WHAT IS NEEDED
Copy all of the lines below verbatim, without changing anything.

Records from a dataset
-- BEGIN --
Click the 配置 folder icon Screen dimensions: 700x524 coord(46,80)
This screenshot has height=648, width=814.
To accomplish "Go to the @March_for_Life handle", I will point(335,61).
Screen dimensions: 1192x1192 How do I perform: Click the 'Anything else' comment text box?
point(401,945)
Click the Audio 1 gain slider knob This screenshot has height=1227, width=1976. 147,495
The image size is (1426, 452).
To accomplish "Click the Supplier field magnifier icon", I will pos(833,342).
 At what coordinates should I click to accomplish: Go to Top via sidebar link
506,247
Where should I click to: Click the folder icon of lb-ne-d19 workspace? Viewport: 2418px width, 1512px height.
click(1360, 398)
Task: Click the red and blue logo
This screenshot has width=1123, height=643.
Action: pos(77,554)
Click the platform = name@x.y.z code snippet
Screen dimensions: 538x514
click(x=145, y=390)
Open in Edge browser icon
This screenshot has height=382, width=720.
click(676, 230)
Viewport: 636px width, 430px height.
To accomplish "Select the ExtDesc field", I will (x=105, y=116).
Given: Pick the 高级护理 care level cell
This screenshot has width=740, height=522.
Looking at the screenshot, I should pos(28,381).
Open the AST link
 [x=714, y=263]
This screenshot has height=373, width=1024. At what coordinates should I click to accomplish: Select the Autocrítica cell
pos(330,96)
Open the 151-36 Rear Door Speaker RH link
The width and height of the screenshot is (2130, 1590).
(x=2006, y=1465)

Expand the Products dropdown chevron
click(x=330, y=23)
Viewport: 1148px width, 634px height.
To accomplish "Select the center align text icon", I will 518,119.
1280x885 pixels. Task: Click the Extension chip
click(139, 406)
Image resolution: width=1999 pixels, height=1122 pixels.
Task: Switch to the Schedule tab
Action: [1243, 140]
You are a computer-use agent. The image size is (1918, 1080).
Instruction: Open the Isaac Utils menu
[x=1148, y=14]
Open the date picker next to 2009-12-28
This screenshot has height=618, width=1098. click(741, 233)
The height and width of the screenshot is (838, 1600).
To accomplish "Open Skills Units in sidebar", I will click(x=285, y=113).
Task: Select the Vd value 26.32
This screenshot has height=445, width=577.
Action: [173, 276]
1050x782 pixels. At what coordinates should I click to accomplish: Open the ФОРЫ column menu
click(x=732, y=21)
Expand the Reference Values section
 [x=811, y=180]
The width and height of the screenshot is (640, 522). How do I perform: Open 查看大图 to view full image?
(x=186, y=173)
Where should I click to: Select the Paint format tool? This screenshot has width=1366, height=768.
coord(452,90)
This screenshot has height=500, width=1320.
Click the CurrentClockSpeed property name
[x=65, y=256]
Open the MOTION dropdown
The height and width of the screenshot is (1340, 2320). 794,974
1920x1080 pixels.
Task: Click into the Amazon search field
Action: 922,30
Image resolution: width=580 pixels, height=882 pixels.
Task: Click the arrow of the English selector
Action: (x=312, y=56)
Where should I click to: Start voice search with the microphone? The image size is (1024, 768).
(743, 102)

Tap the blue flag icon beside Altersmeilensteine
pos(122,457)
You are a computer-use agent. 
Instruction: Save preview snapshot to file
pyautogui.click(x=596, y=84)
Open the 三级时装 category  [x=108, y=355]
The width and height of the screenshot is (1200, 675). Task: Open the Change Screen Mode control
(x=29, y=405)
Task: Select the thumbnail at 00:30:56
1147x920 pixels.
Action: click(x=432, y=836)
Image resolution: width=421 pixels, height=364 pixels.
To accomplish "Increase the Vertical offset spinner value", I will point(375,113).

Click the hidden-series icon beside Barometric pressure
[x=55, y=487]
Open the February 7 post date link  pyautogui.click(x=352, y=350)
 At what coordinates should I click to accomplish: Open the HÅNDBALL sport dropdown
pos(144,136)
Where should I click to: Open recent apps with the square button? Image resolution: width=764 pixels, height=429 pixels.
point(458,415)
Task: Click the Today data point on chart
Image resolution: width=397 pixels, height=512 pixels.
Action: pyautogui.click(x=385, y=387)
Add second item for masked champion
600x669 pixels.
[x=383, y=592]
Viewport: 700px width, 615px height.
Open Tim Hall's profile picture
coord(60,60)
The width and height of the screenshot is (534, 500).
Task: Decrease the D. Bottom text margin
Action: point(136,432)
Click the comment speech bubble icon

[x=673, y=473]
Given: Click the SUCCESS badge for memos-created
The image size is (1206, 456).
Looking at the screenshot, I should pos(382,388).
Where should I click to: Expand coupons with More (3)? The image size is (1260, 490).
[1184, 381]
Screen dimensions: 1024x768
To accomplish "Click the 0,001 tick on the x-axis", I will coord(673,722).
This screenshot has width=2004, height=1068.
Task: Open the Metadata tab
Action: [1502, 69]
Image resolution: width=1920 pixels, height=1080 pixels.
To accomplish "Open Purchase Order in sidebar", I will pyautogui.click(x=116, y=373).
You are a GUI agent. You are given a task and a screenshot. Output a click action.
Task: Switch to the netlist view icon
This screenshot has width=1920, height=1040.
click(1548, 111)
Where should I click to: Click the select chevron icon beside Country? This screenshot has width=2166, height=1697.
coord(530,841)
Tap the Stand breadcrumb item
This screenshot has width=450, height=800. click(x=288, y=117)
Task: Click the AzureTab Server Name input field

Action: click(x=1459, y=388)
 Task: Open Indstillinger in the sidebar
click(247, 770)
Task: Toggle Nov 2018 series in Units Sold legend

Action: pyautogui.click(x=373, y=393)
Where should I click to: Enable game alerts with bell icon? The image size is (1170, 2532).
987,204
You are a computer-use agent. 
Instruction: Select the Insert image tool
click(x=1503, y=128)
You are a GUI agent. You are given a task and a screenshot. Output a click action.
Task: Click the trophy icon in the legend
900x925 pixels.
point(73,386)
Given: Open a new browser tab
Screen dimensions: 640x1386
-- END --
IN RESPONSE
Click the 配置 folder icon Screen dimensions: 700x524 coord(46,80)
This screenshot has height=648, width=814.
To accomplish "Go to the @March_for_Life handle", I will point(335,61).
Screen dimensions: 1192x1192 How do I perform: Click the 'Anything else' comment text box?
point(401,945)
Click the Audio 1 gain slider knob This screenshot has height=1227, width=1976. 147,495
The image size is (1426, 452).
To accomplish "Click the Supplier field magnifier icon", I will pos(833,342).
 At what coordinates should I click to accomplish: Go to Top via sidebar link
506,247
Where should I click to: Click the folder icon of lb-ne-d19 workspace? Viewport: 2418px width, 1512px height.
click(1360, 398)
Task: Click the red and blue logo
This screenshot has width=1123, height=643.
Action: pos(77,554)
Click the platform = name@x.y.z code snippet
Screen dimensions: 538x514
click(x=145, y=390)
Open in Edge browser icon
This screenshot has height=382, width=720.
click(676, 230)
Viewport: 636px width, 430px height.
To accomplish "Select the ExtDesc field", I will (x=105, y=116).
Given: Pick the 高级护理 care level cell
This screenshot has width=740, height=522.
Looking at the screenshot, I should pos(28,381).
Open the AST link
 [x=714, y=263]
This screenshot has height=373, width=1024. At what coordinates should I click to accomplish: Select the Autocrítica cell
pos(330,96)
Open the 151-36 Rear Door Speaker RH link
The width and height of the screenshot is (2130, 1590).
(x=2006, y=1465)

Expand the Products dropdown chevron
click(x=330, y=23)
Viewport: 1148px width, 634px height.
To accomplish "Select the center align text icon", I will 518,119.
1280x885 pixels. Task: Click the Extension chip
click(139, 406)
Image resolution: width=1999 pixels, height=1122 pixels.
Task: Switch to the Schedule tab
Action: [1243, 140]
You are a computer-use agent. The image size is (1918, 1080).
Instruction: Open the Isaac Utils menu
[x=1148, y=14]
Open the date picker next to 2009-12-28
This screenshot has height=618, width=1098. click(741, 233)
The height and width of the screenshot is (838, 1600).
To accomplish "Open Skills Units in sidebar", I will click(x=285, y=113).
Task: Select the Vd value 26.32
This screenshot has height=445, width=577.
Action: [173, 276]
1050x782 pixels. At what coordinates should I click to accomplish: Open the ФОРЫ column menu
click(x=732, y=21)
Expand the Reference Values section
 [x=811, y=180]
The width and height of the screenshot is (640, 522). How do I perform: Open 查看大图 to view full image?
(x=186, y=173)
Where should I click to: Select the Paint format tool? This screenshot has width=1366, height=768.
coord(452,90)
This screenshot has height=500, width=1320.
Click the CurrentClockSpeed property name
[x=65, y=256]
Open the MOTION dropdown
The height and width of the screenshot is (1340, 2320). 794,974
1920x1080 pixels.
Task: Click into the Amazon search field
Action: 922,30
Image resolution: width=580 pixels, height=882 pixels.
Task: Click the arrow of the English selector
Action: (x=312, y=56)
Where should I click to: Start voice search with the microphone? The image size is (1024, 768).
(743, 102)

Tap the blue flag icon beside Altersmeilensteine
pos(122,457)
You are a computer-use agent. 
Instruction: Save preview snapshot to file
pyautogui.click(x=596, y=84)
Open the 三级时装 category  [x=108, y=355]
The width and height of the screenshot is (1200, 675). Task: Open the Change Screen Mode control
(x=29, y=405)
Task: Select the thumbnail at 00:30:56
1147x920 pixels.
Action: click(x=432, y=836)
Image resolution: width=421 pixels, height=364 pixels.
To accomplish "Increase the Vertical offset spinner value", I will point(375,113).

Click the hidden-series icon beside Barometric pressure
[x=55, y=487]
Open the February 7 post date link  pyautogui.click(x=352, y=350)
 At what coordinates should I click to accomplish: Open the HÅNDBALL sport dropdown
pos(144,136)
Where should I click to: Open recent apps with the square button? Image resolution: width=764 pixels, height=429 pixels.
point(458,415)
Task: Click the Today data point on chart
Image resolution: width=397 pixels, height=512 pixels.
Action: pyautogui.click(x=385, y=387)
Add second item for masked champion
600x669 pixels.
[x=383, y=592]
Viewport: 700px width, 615px height.
Open Tim Hall's profile picture
coord(60,60)
The width and height of the screenshot is (534, 500).
Task: Decrease the D. Bottom text margin
Action: point(136,432)
Click the comment speech bubble icon

[x=673, y=473]
Given: Click the SUCCESS badge for memos-created
The image size is (1206, 456).
Looking at the screenshot, I should pos(382,388).
Where should I click to: Expand coupons with More (3)? The image size is (1260, 490).
[1184, 381]
Screen dimensions: 1024x768
To accomplish "Click the 0,001 tick on the x-axis", I will coord(673,722).
This screenshot has width=2004, height=1068.
Task: Open the Metadata tab
Action: [1502, 69]
Image resolution: width=1920 pixels, height=1080 pixels.
To accomplish "Open Purchase Order in sidebar", I will pyautogui.click(x=116, y=373).
You are a GUI agent. You are given a task and a screenshot. Output a click action.
Task: Switch to the netlist view icon
This screenshot has width=1920, height=1040.
click(1548, 111)
Where should I click to: Click the select chevron icon beside Country? This screenshot has width=2166, height=1697.
coord(530,841)
Tap the Stand breadcrumb item
This screenshot has width=450, height=800. click(x=288, y=117)
Task: Click the AzureTab Server Name input field

Action: click(x=1459, y=388)
 Task: Open Indstillinger in the sidebar
click(247, 770)
Task: Toggle Nov 2018 series in Units Sold legend

Action: pyautogui.click(x=373, y=393)
Where should I click to: Enable game alerts with bell icon? The image size is (1170, 2532).
987,204
You are a computer-use agent. 
Instruction: Select the Insert image tool
click(x=1503, y=128)
You are a GUI agent. You are given a task and a screenshot. Output a click action.
Task: Click the trophy icon in the legend
900x925 pixels.
point(73,386)
Given: Open a new browser tab
Screen dimensions: 640x1386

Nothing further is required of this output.